Foreign currency saving: Norway or the highway
As you undoubtedly know, keeping your money in a regular savings account in a Japanese bank is as fiscally productive as stuffing it in your futon – or keeping it in your tansu (wardrobe), as the locals like to say. In fact, with interest rates near zero, you’d actually make more money keeping your money in your futon if the inflation rate was bigger than the interest rate, but with deflation as it is right now that isn’t going to happen.
Zero inflation has been a fact of Japanese banking life for longer than I care to remember, and one of the alternatives is foreign currency savings accounts. Back in 2004 we stashed a couple of million yen we received after cashing in our miserable insurance policy from then defunct Chiyoda Seimei (lost on that one) into a Citibank savings account in Australian dollars. At the time the interest rate was 4 percent and the exchange rate was ¥82.14 to one Australia dollar. The maturation period was one year, but each month you could extract whatever interest you made that month and turn it back into yen. The sticking point is that the exchange rate was fluctuating, so if the Australian dollar went up, you could make a little money, but if it was going down, you might want to wait until it bounced back.
Well, we waited . . . and waited and waited. During most of 2004, the Aussie dollar fluctuated between ¥74 and ¥79. By the time the account matured in February 2005 it was back to about 81. With the loss in the exchange rate and the accumulated interest all factored in, when we converted the money in the account back to yen, we ended up with just a little more than what we started with. One reason is that you don’t really get ¥81, because Citibank takes one yen on each Australian dollar as a handling fee.

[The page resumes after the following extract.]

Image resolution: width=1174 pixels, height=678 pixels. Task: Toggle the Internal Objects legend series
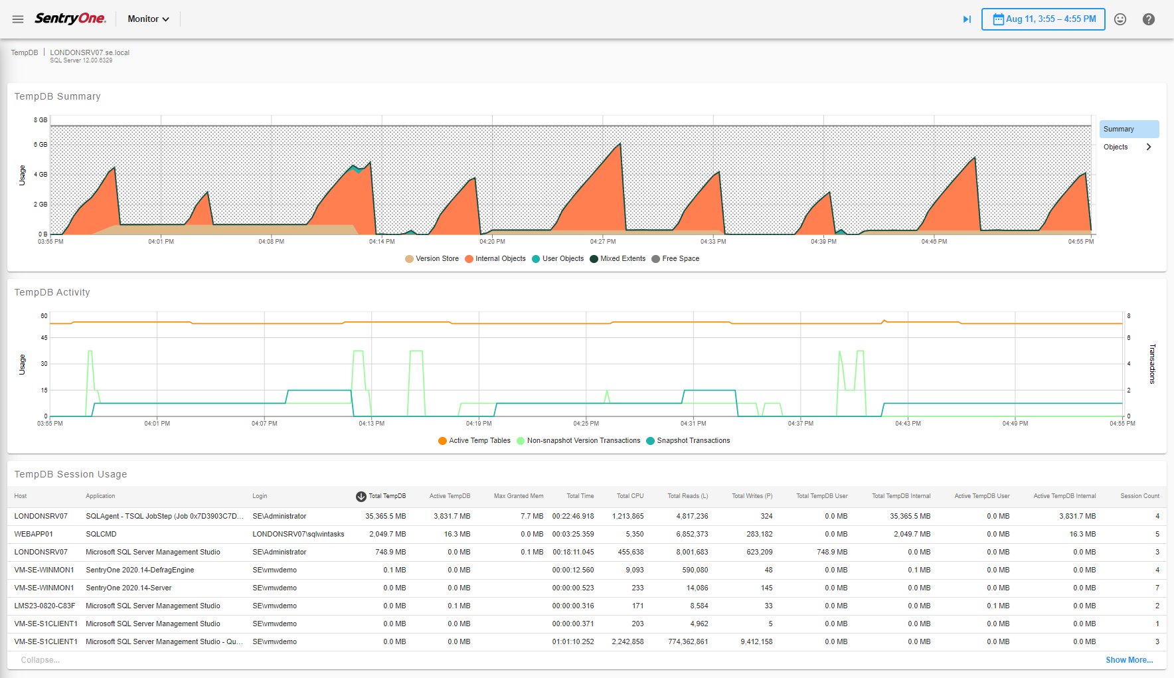[x=494, y=258]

Obviously, our timing wasn’t very good, and several months after we made the Australian dollar account, the last installment of “The Lord of the Rings” won the Best Picture Oscar and the New Zealand economy was booming. As we watched the exchange rates every week and saw the Aussie dollar dipping below what was acceptable for us, we also noticed the New Zealand dollar rising. So after we cashed the account, we split the money into two accounts, one Australian dollar and the other New Zealand dollar. The idea was half OK. The Australian dollar started at about 82 and after a year ended up a bit higher. Again, we didn’t make that much money (the interest rate was 4.2 percent), but if we had maintained the previous account instead of cashing it in, we would have made more money.
But it was the New Zealand account that really bombed. We started the account (5.4 percent interest) at ¥75.6 to the NZ dollar and a year later it had dropped to 70, which meant even with the interest we would have lost money, so we kept the account going . . . and we still have it four years later. The New Zealand dollar is presently around 64 yen.
So now we’re thinking of opening a Norway kroner account, mainly because the kroner is one of the very few currencies whose value hasn’t dropped relative to the yen since the Lehman Brothers shock (or, in Aso-speak, the “Rubin Brothers shock”), which would seem to indicate it has some stability; and, in fact, the Norwegian economy hasn’t done that poorly during the worldwide recession. We were there last spring and housing prices were quite strong. The government is even worried about inflation.
Citibank is now offering several new foreign exchange savings plans, including Norwegian kroner and the South African rand. One of the main incentives is that the handling fee is reduced to ¥0.5 or ¥0.2 depending on how long the saving account period is. If it’s a year the handling fee is waived, but, of course, that’s a bit misleading. After all, the bank makes money on foreign currency savings accounts when you make the exchange. The bank currency rates are always a bit higher or lower than the going rate, depending on whether you’re buying or selling. And one thing you have to keep in mind with currencies like the kroner or the rand is that their absolute values are less than many other currencies – right now about 15.5 and 11, respectively. That means, when the bank charges a handling fee, they charge ¥0.2 or ¥0.5 for each kroner or rand, which means they make more money on those currencies than they would on euros (130) or dollars (90).
The thing with foreign currency savings acccount is that you have to always start with yen and end with yen. Once, when we were about to travel to New Zealand for a vacation, we asked Citibank if we could withdraw some money from our NZ dollar account to use on our trip and were told that it couldn’t be done. (We’ve since found out that it is possible, but apparently is more trouble than it’s worth.)
But our advisor at Citibank suggested that we buy Australian dollars with U.S. dollars, since we also have a U.S. dollar account. She said the exchange rate between the two is more favorable than it would be if we bought Australian dollars with yen, and when we asked how the handling fee would be done, she said she’d make the exchange by calculating it in “the equivalent amount of yen,” so obviously Citibank will get its money no matter what you do. But that’s not what made the U.S.-to-Australia dollar deal attractive. When we opened the U.S. dollar account, the U.S. dollar was ¥113.